Через долю секунды, без всякой заминки поиска, он извлек из богатой подкроватной библиотеки нужный белый ардисовский томик с синеватыми литерами и грамотным крылатым львом, в мягком (а честнее сказать – измятом, зачитанном чуть не до промокашечного состояния желтеющихся, как будто с подпалиной, углов) переплете, и, вмиг (так же – без всякого зазора поиска, даже не глядя) найдя нужную страницу на ощупь, пальцами, по какому-то узнаваемо-аутентичному неповторимому штруделевидному зачиту угла листа (Елена моментально вспомнила собственный томик брюссельского Евангелия – подподушечную книжечку, вот так же, после всего-то нескольких месяцев чтения, уже перенявшую ее мимику, и с радостью, родственно, загибающую ей уже при встрече, для пожатия, свои, евангельские пальчики тоненьких уголков любимых листиков) – принялся все так же завывно, нараспев, но очень тихо и глухо, и не очень внятно (явно торопясь догнать текст до единого смыслового образа, в мозгу-то его уже вечно существующего) зачитывать (даже не глядя в лист, из памяти, яростно смотря на Елену, непонятно для чего вообще книжку перед собой держа) необходимый стих – так что Елена угадывала слова скорее только по собственным воспоминаниям образов, которые Темплеров неразборчивыми земными звуками воскрешал.
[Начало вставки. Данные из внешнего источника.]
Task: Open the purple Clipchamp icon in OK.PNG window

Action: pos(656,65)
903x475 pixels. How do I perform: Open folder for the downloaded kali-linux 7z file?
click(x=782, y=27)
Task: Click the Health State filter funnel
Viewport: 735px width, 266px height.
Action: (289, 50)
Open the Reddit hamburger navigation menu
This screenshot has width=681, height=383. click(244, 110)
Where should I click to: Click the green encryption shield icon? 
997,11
Расслабленно прицелившись, Елена швырнула Чернецовскую мыльницу – катапультой болтающейся вслед вагонной качке руки – вниз, на противоположную нижнюю полку – мыльница шваркнула краем по дерматиновой обивке лежака – жихнула с грохотом на пол – и раскатилась, раскрывшись на половинки – как недоеденное панковское блюдо в уродской креманке – и Елена с внутренним смехом подумала про несуразного Чернецова, что ведь даже вещи человека ведут себя в его стиле.

Второй уже раз в темном купе ей показалось, что с соседней верхней полки раздаются какие-то подозрительные звуки – будто кто-то там возится! – хотя точно знала, что выставила за порог всю ораву, в другое купе – и возвела карантин защелкой – как только в гости без спросу приплелись Лаугард да Гюрджян с Руковой и Добровольской, да начали (совратив Дьюрьку и Аню) с визгами, не давая ни читать, ни думать – шумно играть в «картишки» – в дурачка да в Акулину.
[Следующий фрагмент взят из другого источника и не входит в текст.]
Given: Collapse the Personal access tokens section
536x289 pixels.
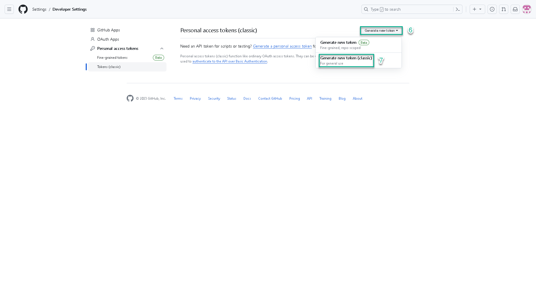Looking at the screenshot, I should (x=162, y=48).
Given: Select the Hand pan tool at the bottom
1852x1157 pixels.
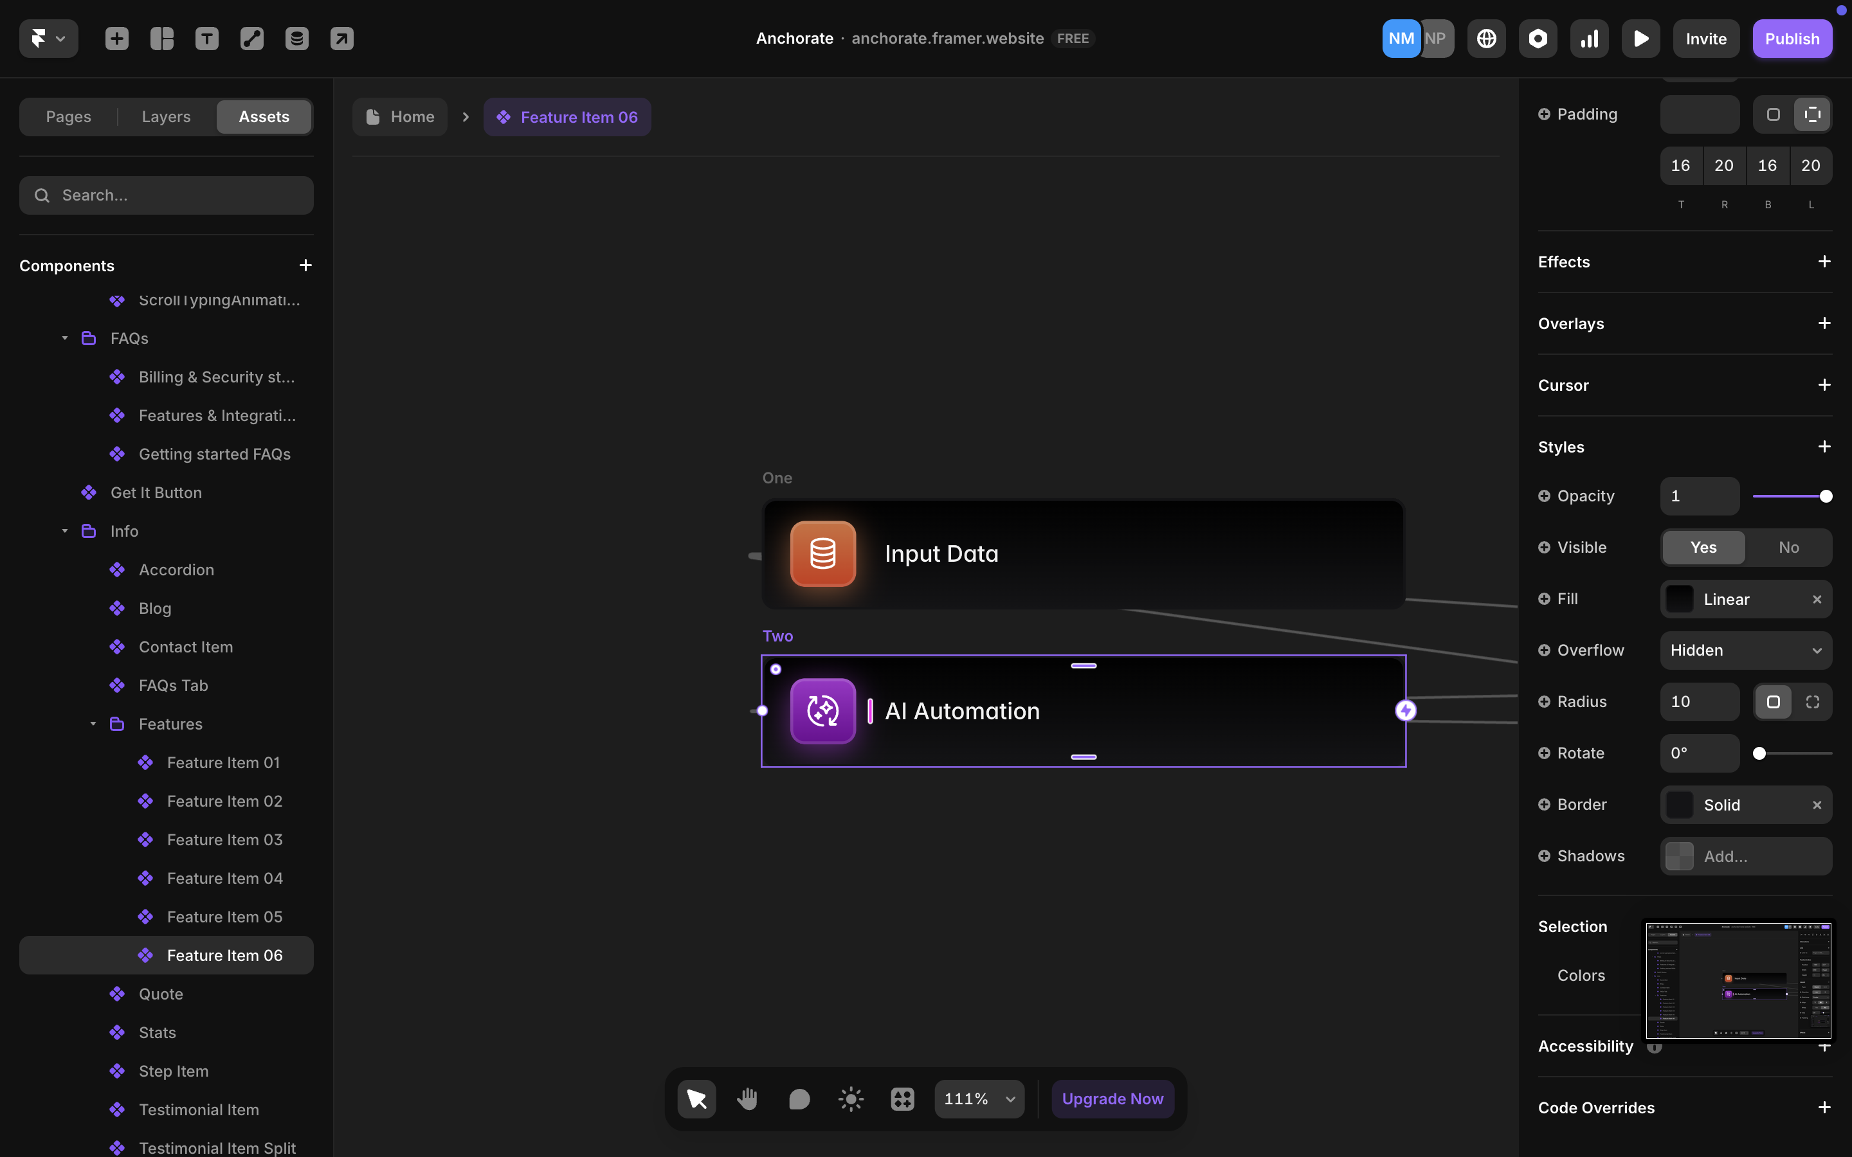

Поезд прокатил, не останавливаясь (а только резко затормозив, дав очень тихий ход) какую-то станцию – с многоэтажным пристанционным зданием, залитым, почему-то, в поздний час, ярким электрическим светом – и по полу, по стенам черного купе медленно провезли косую ассиметричную светлую шотландку – посекундно отчикивая кусманы отреза ножницами противоположной стены.
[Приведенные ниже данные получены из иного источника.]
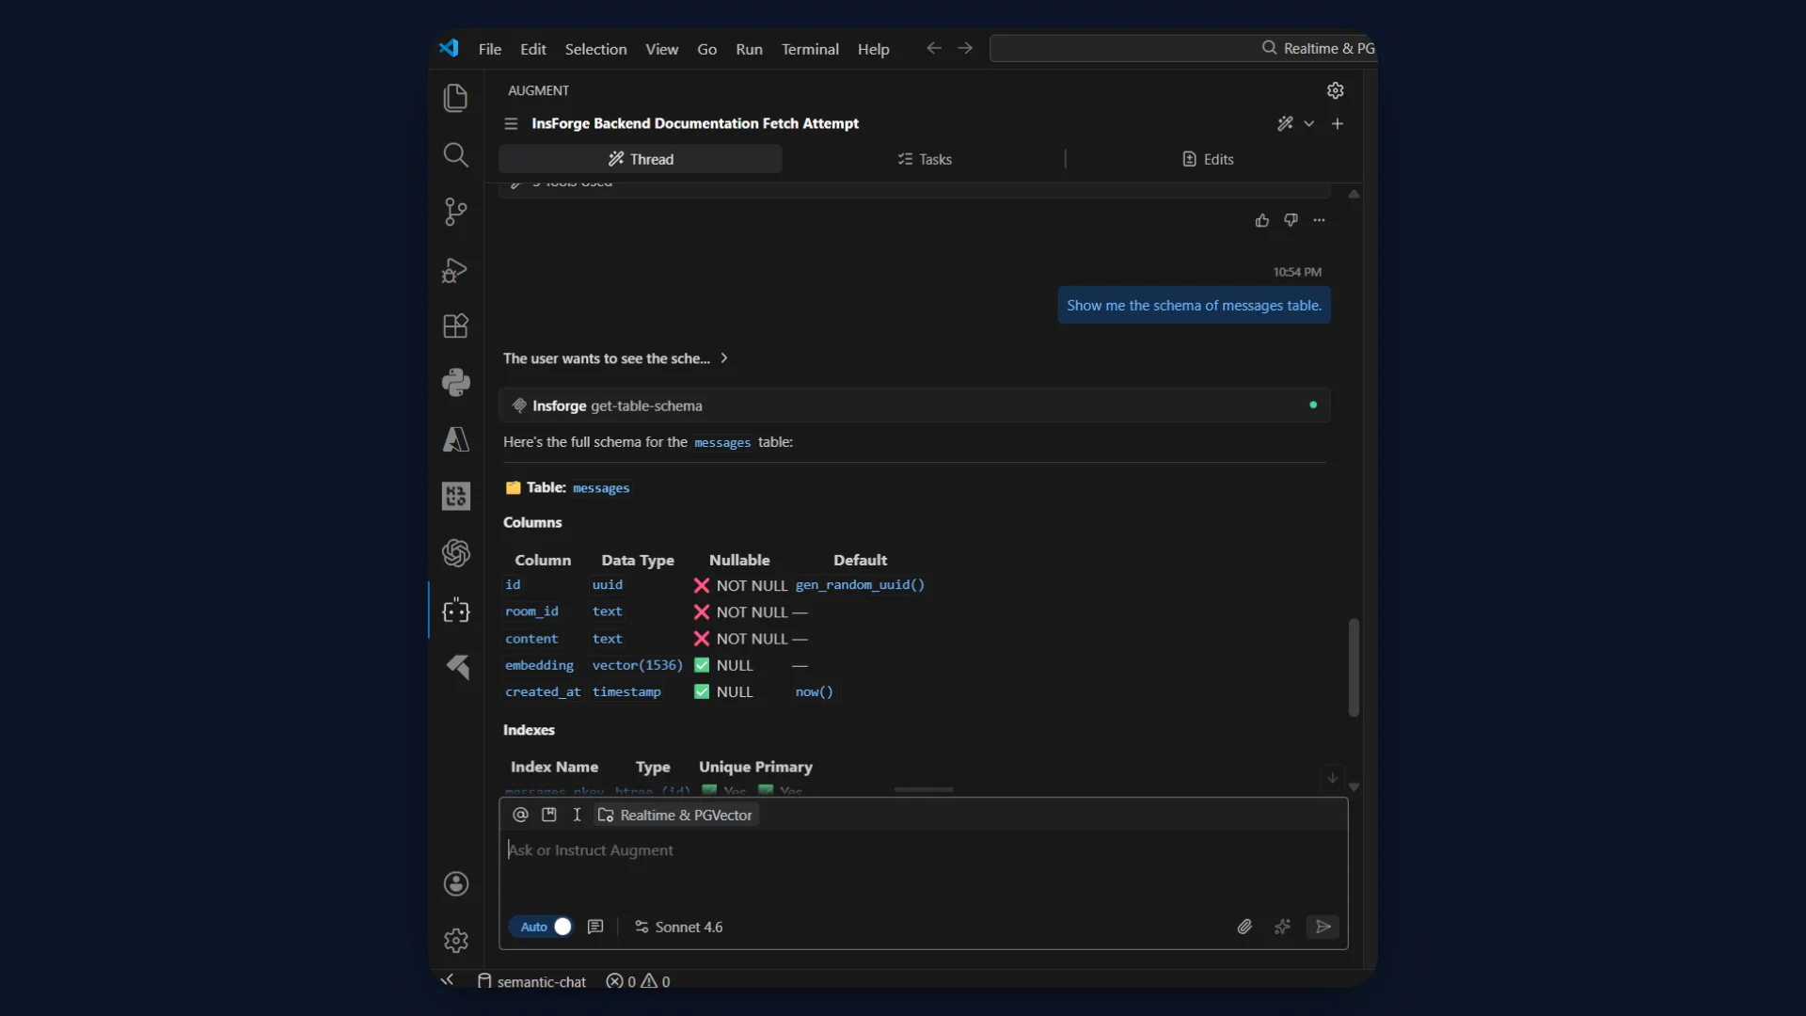Open the Sonnet 4.6 model selector
Image resolution: width=1806 pixels, height=1016 pixels.
click(x=679, y=927)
Мать Темплерова, с сухопарой осанистой грациозностью вносящая для него еду на широкой тарелке – и – с любезной уже, но крайне быстротечной улыбкой ставящая для нее на край письменного стола стакан чаю, – все-таки живо шествовала сейчас мимо внутреннего взгляда Елены гораздо ярче, чем внешнее кино.

Сам же Темплеров, без всякой позы, по-солдатски просто, вдруг навытяжку встал рядом со столом и сотворил крест, как будто даже и не замечая присутствия Елены, глядя прямо перед собой:

– Отче наш, Иже еси на небесех… – кратко, невнятно, из-за чудовищно быстрой, и заваливающеся-плывущей, дикции, – но все-таки так благословенно, на самом понятном в мире языке, принялся читать молитву Темплеров.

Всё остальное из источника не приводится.